İlk üç maddenin hiçbir tartışma barındırmadığı var sayılsa, orada 1982 Anayasasına yüzde 92’lik bir güven oyu verildiğine göre çok çok büyük bir onay aldığı düşünülse, o zaman belki “Niye sorgulansın ki” gibi bir sonuca ulaşılabilir. Oysa o yüzde 92 de sorunlu bir oylamanın ürünü, o oylamada halka sunulan 5 generalin kararlarının kanun niteliğinde olmasına verilen onay da… O süreçte 5 generalin onayından geçen öyle işler var ki, bugün kimse onları savunamıyor. Onun için “82 Anayasası” bugün hiç kimsenin savunamadığı bir özürlü ürün olarak değerlendiriliyor.
Tartışma eğer ilk üç maddeden biri olan “Cumhuriyet’in nitelikleri”nin değiştirilme riskini dikkate alarak çıkıyorsa, değiştirilmeye ilkesel olarak karşı çıkanlar bile en azından o maddenin yazımının problemli olduğunu, dolayısıyla daha düzgün bir yazım yapılması gerektiğini ifade etmekten kaçınmıyorlar. (bkz. Hikmet Sami Türk’ün Karar’da çıkan 16 eylül tarihli yazısı.)
Yazımdan öte, Cumhuriyet’e ve niteliklerine gelindiğinde Türkiye’nin son 100 yıllık tarihi, bu niteliklerin uygulaması ile ilgili tartışmalarla doludur. Diyelim Cumhuriyet’in demokrasi ile buluşması” gibi bir gündemi vardır Türkiye’nin… Tek Parti döneminin nasıl bir Cumhuriyet olduğu, ya da çok partili hayata geçişin Cumhuriyet’te nasıl değişim anlamına geldiği tartışması yabana atılabilir mi?
2. maddede yer alan “Demokratik” nitelik, Mustafa Kemal’in “Tek Adamlığı” hani deyim yerinde ise “kılıç hakkı” ön kabulüyle içselleştirilse de en azından bugün gelinen noktada Cumhurbaşkanlığı Hükümet Sistemi’nin bir “Tek Adam yönetimi”ne dönüşmesi boyutuyla tartışılıyor.
Laikliğin içinin nasıl doldurulacağı yine 100 yıllık bir tartışma… “Hangi laiklik” olsun? Başörtüsü yasağı ile yıllarca kız çocuklarının eğitimine ket vuran laiklik, o zamanlarda da “değiştirilemez, değiştirilmesi teklif dahi edilemez” maddeler arasında değil miydi? Bugün, CHP dahi, o maddenin içeriğinin inanç özgürlüğünü kısıtlamak için kullanılmaması gerektiğini söylemek durumunda. Hatırlayalım, eski Genelkurmay Başkanı, şehitlerin başörtülü yakınlarının cenaze törenine alınmamasının doğru olmadığını ifade etmek zorunda kalmıştı.

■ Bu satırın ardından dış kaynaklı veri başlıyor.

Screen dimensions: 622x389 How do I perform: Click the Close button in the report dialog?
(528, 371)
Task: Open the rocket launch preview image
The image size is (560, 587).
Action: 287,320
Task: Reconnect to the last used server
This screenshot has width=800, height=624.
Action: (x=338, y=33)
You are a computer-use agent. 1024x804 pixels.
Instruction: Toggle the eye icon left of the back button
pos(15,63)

“Dil” ile ilgili tartışma 12 Eylül döneminin vahim anayasa yorumunun ürünü değil miydi? Türkçe bilmeyen Kürt anneye cezaevinde çocuğu le Türkçe konuşma dayatması insani miydi?
“Hukuk devleti” niteliği bugünkü uygulamalara bakıldığında gerçek bir hukuka bağlılığı yansıtıyor mu? Maddede geçen “İnsan haklarına saygı”nın içi nasıl doluyor? Anayasal denetleme sorumluluğu verilen Anayasa Mahkemesi’nin yorumları tartışılıyor, kararlarının belirleyiciliği tartışılıyor, üye yapısının kararların – yorumların oluşumunda nasıl farklılaştığı tartışılıyor… Yargıya güvenin yerlerde süründüğü ülkemizde “Hangi hukuk devleti?” sorusu anlamsız mı?

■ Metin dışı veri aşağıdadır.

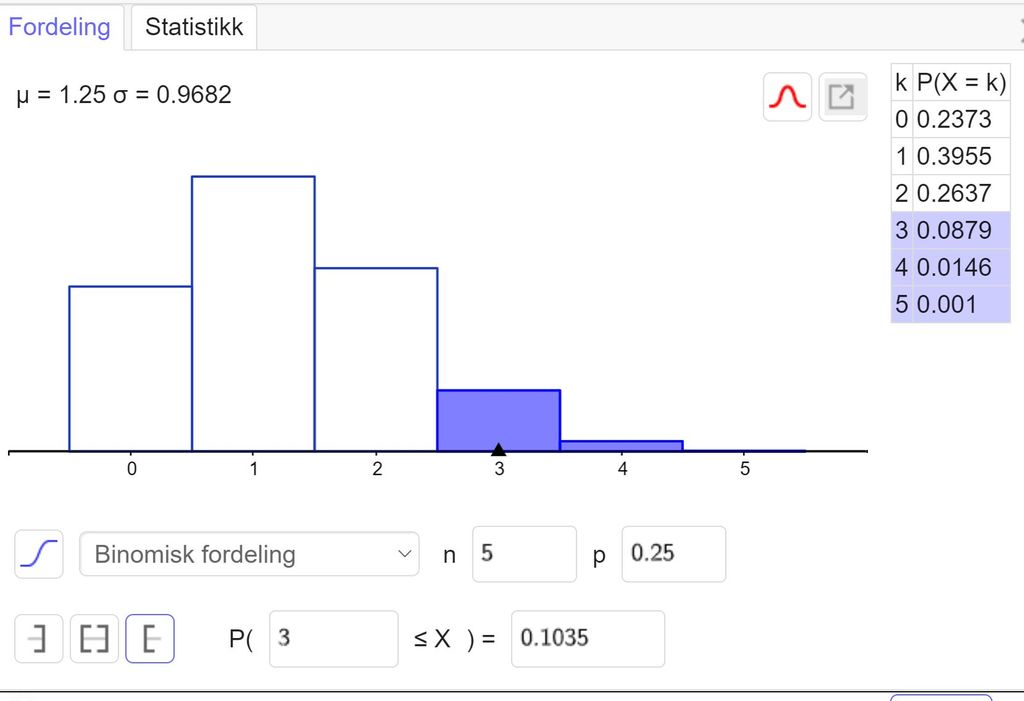
Task: Deselect the highlighted row k=3
Action: pos(950,230)
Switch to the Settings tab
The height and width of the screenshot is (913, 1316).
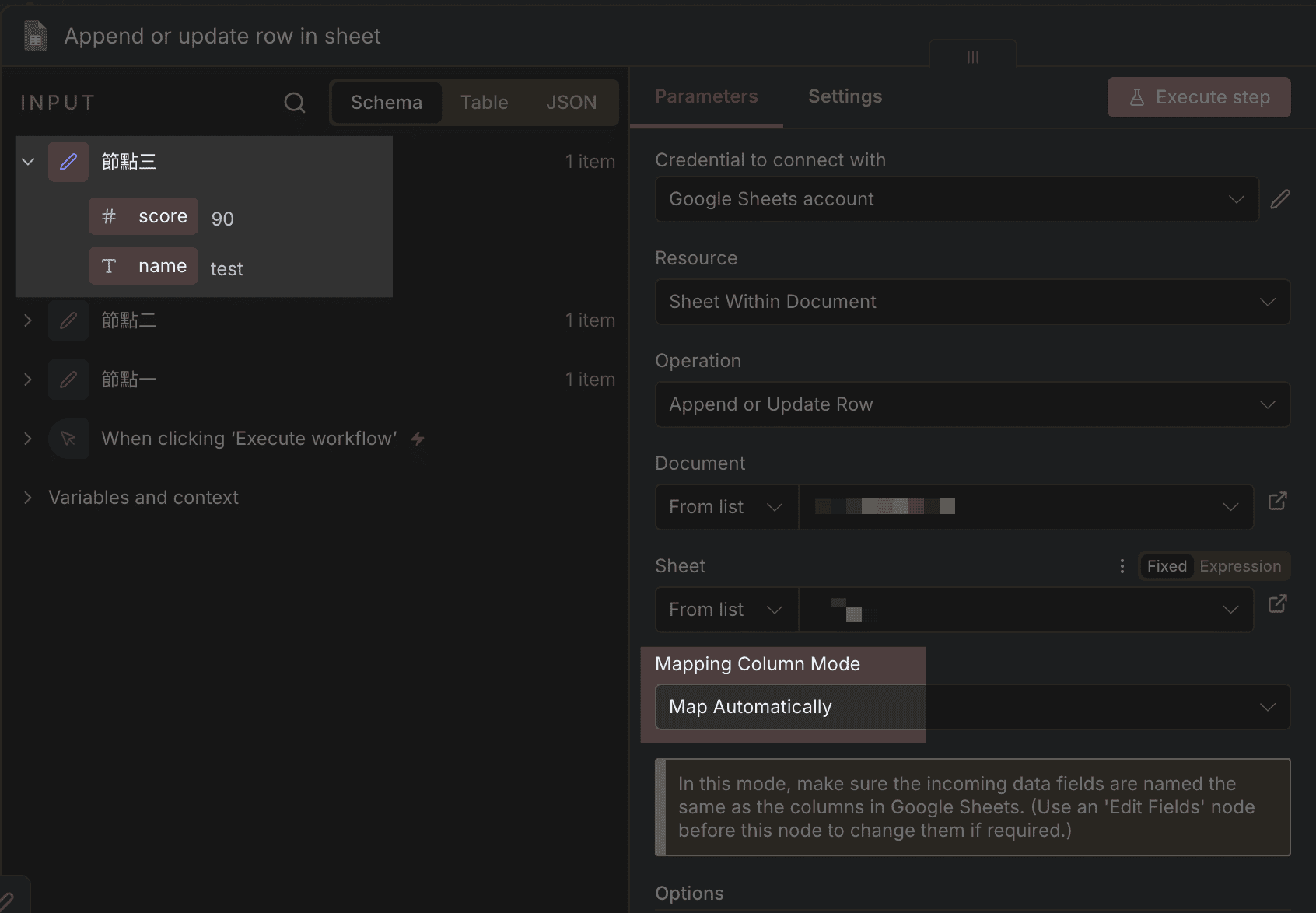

Yine 2. Maddedeki “Atatürk milliyetçiliğine bağlı” ifadesi, sistemleştirilmiş, eskilerin ifadesi ile efradını cami ağyarını mani bir “milliyetçiliğe bağlılık” anlamına mı geliyor?

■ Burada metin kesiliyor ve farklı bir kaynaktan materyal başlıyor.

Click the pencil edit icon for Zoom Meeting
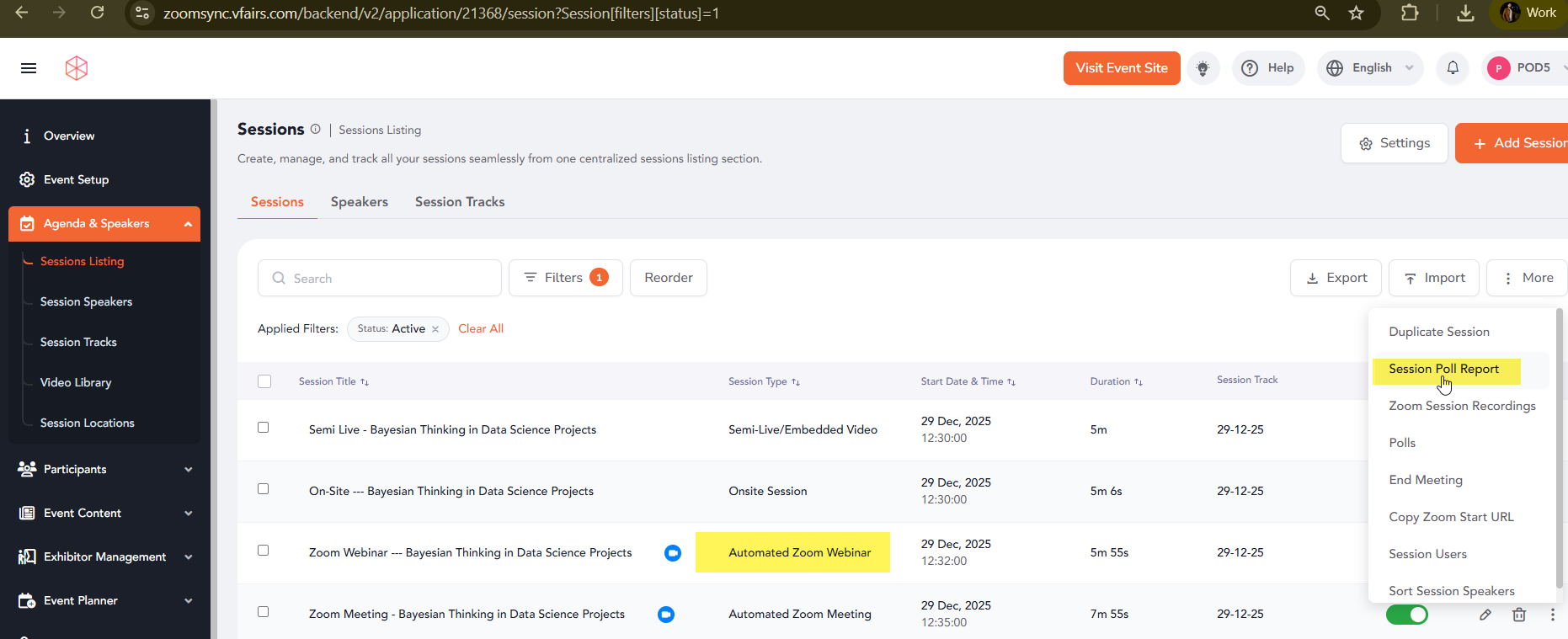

“Sosyal devlet” ilkesine gelince, orada da söylenecek söz herhalde “evlere şenlik bir sosyal devlet” değerlendirmesi olacaktır. Devlet adına yürütülen yanlış politikalar sebebiyle geçim zorluğu girdabında kıvranan bir toplum…
Görüldüğü gibi anayasaya bazı maddeler koymak yetmiyor, onların içinin nasıl doldurulacağı ve daha da önemlisi, yorumların toplumun mutabakatını temin edip edemeyeceği çok daha önem arz ediyor. “Değiştirilmesi teklif dahi edilemez”lik, siyasete hakim siyasi veya askeri gücün içerik yorumunda hiçbir anlam taşımaz hale gelebiliyor.
Türkiye en azından 2. Maddede altı çizilen “toplum huzuru” açısından temel meselelerde toplumsal mutabakatın – konsensüsün imkânını bulabilir mi? 100 yıldır “sancı”yı konuşuyoruz. Hala sancılıyız. Gönülleri durultan bir toplumsal mutabakata erişemedik.
Ne dersiniz 100 yılı geride bırakan Cumhuriyet hâlâ biraz da bunun sınavını vermiyor mu?